I think we had a very well-founded solid rationale for doing the new re-evaluation because the data quality was not up to standards. So I would say no, generally speaking, this is not an issue going forward in the FDA process. As I said, we have a good argument and rationale for doing the re-evaluation.

And from a partner perspective, it's the same answer. I think it's also important to note that these intra-reader variability issues are not uncommon in the industry. So anyone working with diagnostic drugs where you have readers of this type are familiar with this type of issues, unfortunately. So we're not the first ones to experience this. And the industry, there are a lot of learnings that have also helped us in this process. So we don't see that as an issue in the partnering discussions.

We have another question here, which says, with the share price decline of 92% in three years, how are you working to regain the confidence from your shareholders? And you would say we fully understand the frustration and we also share the pain. The board and employees have also invested their after-tax money into buying shares in Asilio throughout the years. We have had the delays. We have had challenges due to COVID and other reasons. We have now overcome those challenges. We have completed the study. We have gotten very, very successful -to-face data. We also noted that the share price actually fell after these highly successful -to-face data. And so it's difficult for us to predict how the market reacts. What we have focused on is ensuring we get strong operational and strategic results. And they have been defined as moving forward in the NDA process and securing commercialization partnerships. We think both of those activities are major value drivers for Asilio. And that's what we are focusing on. But we are painfully aware of the share price developments. But our focus is on building the company and meeting our strategic objectives to drive value for all shareholders. So a question here if the management will participate in the rights issue. What was put out in the press release was that there are subscription commitments from management and board members. So yes, management will participate in the rights issue. There will be details in the prospectus which is going to be published very soon. Within the next few days. So another question here. What sort of part of deal structures is to be expected? At this very late stage it could be realistic to expect a relatively high level of royalties and a more modest level of upfront milestones. Possibly also a royalty step up relating to sales volume.

Yes, a typical deal structure in the industry we agree is a combination of an upfront payment and royalties in the future typically linked to different milestones. Perhaps also linked to the sales and how sales progress. But we are not in a position to comment on the detail of the balance between the two. So our interest is to have the best possible agreement that will serve the affiliate and of course create value for shareholders.

And a key reason for doing this financing is to ensure that we have a balance sheet that allows us to make investments into the ADA process. So we continue to create value in the asset as well as having a balance sheet that allows us to have more negotiation leverage towards the potential partnership.

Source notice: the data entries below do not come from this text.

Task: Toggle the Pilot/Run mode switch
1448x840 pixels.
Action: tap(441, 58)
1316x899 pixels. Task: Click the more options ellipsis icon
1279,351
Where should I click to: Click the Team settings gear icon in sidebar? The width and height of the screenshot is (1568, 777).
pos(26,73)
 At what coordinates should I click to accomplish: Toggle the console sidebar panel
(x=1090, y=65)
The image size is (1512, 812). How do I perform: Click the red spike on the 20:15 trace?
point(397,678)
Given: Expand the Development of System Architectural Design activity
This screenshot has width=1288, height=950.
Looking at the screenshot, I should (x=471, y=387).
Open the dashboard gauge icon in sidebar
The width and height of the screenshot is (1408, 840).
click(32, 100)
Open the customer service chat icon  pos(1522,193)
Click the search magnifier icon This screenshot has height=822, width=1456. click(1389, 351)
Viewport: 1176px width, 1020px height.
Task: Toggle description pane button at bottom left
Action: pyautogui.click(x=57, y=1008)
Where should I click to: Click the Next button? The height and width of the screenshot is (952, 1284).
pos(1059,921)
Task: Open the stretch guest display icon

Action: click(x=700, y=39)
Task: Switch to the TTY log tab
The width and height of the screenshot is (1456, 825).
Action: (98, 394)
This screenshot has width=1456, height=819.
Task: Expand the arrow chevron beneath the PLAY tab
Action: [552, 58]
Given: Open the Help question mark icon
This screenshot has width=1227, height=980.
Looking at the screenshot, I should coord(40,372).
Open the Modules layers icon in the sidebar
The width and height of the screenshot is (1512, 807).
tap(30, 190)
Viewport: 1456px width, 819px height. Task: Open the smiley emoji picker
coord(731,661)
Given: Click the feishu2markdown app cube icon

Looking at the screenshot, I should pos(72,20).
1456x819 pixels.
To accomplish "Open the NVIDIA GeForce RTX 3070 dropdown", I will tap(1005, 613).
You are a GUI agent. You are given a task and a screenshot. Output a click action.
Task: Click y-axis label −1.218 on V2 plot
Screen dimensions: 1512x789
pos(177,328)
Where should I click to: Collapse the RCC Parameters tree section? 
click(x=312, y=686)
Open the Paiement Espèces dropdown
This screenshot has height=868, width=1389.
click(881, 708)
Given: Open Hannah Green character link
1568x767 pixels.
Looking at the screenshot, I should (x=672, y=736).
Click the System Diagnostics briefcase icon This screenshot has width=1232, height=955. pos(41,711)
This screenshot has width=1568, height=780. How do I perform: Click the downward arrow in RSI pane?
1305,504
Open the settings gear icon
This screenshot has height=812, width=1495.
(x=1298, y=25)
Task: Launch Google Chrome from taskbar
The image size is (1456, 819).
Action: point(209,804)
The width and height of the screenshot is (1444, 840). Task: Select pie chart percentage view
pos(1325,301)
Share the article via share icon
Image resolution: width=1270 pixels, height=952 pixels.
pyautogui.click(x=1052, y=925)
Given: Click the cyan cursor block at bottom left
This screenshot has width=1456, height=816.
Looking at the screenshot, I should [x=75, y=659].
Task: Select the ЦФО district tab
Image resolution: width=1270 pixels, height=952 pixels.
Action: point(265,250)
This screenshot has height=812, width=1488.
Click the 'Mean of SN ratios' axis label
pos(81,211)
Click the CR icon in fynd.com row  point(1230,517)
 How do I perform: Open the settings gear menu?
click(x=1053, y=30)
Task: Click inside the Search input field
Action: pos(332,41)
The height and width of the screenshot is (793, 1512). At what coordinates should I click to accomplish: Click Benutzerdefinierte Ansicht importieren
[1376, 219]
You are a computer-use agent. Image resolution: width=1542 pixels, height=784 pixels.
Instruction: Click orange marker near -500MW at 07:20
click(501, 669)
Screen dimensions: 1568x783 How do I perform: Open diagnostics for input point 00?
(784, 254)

We say opportunities that we are considering.

So

there is a question on when we expect partnering news. I think that is difficult to say. We cannot provide a timeline. As Julie said earlier we are in the process. We are having dialogues and then when and how that ends up is always difficult to tell. I think those were the questions. So thank you everyone. Thank you. So thank you for joining our Q2 call. We are super excited about the opportunity ahead with the strong data from Sparkle Phase 3. Moving forward into the NDA submission process and finding one or more partners for all the GLAMs. I think there are very exciting activities ahead of us. Thank you for joining and thank you for the questions and we look forward to updating you on our further progress later.